The Video Mesh: A Data Structure for Image-based Three-dimensional Video Editing

Jiawen Chen1 Sylvain Paris2 Jue Wang2 Wojciech Matusik1 Michael Cohen3 Frédo Durand1

1MIT CSAIL 2Adobe Systems, Inc. 3Microsoft Research

Teaser

The video mesh data structure represents the structural information in an input video as a set of deforming texture mapped triangles augmented with mattes. The mesh has a topology that resembles a "paper cutout." This representation enables a number of special effects applications such as depth of field manipulation, object insertion, and change of 3D viewpoint.

Paper: PDF (ICCP 2011)
Supplemental material: PDF
Video (high bitrate): MP4 (67MB, 640x480p24, contains audio)
Video (low bitrate): MP4 (29MB, 640x480p24, contains audio)
Anaglyphic (red/cyan) results: AVI (Lagarith lossless codec, 246 MB, 640x480p24, no audio)
Stills of anaglyphic results: PNGs (best viewed full screen on a 24" (61 cm) monitor at a distance of 30" (76 cm)
Slides from ICCP 2010: PPTX (PowerPoint 2010, WMV videos embedded, 81 MB)

Abstract

This paper introduces the video mesh, a data structure for representing video as 2.5D "paper cutouts." The video mesh allows interactive editing of moving objects and modeling of depth, which enables 3D effects and post-exposure camera control. The video mesh sparsely encodes optical flow as well as depth, and handles occlusion using local layering and alpha mattes. Motion is described by a sparse set of points tracked over time. Each point also stores a depth value.

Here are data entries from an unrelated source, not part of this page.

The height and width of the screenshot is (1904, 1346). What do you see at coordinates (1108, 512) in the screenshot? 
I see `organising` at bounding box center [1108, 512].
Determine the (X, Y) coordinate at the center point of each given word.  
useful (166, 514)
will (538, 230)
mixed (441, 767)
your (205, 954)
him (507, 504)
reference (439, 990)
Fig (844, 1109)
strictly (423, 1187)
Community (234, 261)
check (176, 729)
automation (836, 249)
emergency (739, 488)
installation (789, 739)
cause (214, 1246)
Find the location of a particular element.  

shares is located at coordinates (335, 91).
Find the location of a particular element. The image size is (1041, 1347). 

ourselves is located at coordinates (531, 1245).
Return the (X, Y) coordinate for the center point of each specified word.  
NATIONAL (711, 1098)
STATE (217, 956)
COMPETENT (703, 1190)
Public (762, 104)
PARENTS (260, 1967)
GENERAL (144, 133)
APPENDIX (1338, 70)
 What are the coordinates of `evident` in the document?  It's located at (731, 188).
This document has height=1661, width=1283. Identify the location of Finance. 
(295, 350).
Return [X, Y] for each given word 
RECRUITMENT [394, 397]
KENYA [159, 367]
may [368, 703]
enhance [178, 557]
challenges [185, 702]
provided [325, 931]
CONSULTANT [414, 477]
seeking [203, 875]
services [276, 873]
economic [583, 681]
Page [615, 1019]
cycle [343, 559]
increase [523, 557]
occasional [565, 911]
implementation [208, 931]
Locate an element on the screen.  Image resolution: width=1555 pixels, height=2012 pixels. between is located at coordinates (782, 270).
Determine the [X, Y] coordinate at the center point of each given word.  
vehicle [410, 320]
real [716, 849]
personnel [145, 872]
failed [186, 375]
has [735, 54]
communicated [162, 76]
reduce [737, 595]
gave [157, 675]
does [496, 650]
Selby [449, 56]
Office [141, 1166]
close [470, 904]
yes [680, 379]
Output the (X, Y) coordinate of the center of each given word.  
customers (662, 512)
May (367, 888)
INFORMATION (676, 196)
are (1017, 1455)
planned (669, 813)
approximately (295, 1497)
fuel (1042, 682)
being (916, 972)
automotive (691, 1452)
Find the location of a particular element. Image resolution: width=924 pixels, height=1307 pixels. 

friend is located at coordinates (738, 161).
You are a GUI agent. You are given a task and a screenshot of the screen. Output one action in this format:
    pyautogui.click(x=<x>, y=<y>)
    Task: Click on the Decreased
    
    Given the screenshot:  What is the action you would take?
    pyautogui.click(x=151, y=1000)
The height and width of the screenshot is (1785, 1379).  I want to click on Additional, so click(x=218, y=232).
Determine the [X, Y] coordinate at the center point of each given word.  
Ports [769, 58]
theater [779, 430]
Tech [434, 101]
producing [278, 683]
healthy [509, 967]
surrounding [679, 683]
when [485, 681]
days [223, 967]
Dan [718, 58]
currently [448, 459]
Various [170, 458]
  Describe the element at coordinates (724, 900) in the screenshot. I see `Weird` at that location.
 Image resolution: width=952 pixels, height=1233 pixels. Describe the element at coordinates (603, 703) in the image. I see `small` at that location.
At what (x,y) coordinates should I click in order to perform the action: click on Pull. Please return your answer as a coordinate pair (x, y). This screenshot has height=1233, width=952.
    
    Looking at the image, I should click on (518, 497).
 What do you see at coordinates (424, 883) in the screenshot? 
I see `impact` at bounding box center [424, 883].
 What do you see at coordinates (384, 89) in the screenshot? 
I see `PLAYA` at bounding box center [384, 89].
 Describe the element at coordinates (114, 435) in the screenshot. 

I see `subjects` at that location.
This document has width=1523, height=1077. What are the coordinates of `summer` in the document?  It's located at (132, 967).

The video mesh is a triangulation over this point set and per-pixel information is obtained by interpolation. The user rotoscopes occluding contours and we introduce an algorithm to cut the video mesh along them. Object boundaries are refined with per-pixel alpha values. The video mesh is at its core a set of texture mapped triangles, we leverage graphics hardware to enable interactive editing and rendering of a variety of effects. We demonstrate the effectiveness of our representation with special effects such as 3D viewpoint changes, object insertion, depth-offield manipulation, and 2D to 3D video conversion.